→ **Task to carry out**: Set down, exactly as written, every line from the top of the records below to the line containing "Task: Expand the Analytics navigation section", both ends included, and no others.

→ **Working data**:

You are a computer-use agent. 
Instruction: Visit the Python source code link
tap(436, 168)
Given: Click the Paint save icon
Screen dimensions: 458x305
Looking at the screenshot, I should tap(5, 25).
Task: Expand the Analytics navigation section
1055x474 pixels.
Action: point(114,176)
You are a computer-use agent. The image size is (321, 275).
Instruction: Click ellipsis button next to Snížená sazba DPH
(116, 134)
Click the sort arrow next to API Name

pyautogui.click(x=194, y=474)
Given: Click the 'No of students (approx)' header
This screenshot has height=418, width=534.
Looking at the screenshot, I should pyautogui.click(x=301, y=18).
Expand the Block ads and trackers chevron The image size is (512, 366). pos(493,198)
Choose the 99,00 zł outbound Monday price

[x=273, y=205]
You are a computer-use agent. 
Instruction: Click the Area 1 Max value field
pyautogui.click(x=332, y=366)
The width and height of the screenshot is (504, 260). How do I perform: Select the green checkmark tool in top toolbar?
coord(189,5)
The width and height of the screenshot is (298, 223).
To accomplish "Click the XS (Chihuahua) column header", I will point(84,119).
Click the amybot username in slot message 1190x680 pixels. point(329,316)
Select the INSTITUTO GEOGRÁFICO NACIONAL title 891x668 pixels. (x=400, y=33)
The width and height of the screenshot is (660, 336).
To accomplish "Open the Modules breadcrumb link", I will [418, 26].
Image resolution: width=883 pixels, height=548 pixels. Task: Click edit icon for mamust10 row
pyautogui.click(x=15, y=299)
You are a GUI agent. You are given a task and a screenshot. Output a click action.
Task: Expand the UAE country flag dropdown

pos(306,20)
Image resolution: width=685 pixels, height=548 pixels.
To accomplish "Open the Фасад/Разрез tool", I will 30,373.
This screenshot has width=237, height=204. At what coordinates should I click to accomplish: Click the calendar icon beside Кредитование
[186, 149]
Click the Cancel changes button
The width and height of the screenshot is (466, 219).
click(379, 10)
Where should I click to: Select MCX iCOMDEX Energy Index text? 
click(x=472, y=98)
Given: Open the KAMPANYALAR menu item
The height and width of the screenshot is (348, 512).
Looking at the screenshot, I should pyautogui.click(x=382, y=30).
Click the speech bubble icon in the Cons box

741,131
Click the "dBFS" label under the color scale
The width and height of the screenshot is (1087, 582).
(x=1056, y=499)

→ **Solved exercise**:
You are a computer-use agent. 
Instruction: Visit the Python source code link
tap(436, 168)
Given: Click the Paint save icon
Screen dimensions: 458x305
Looking at the screenshot, I should tap(5, 25).
Task: Expand the Analytics navigation section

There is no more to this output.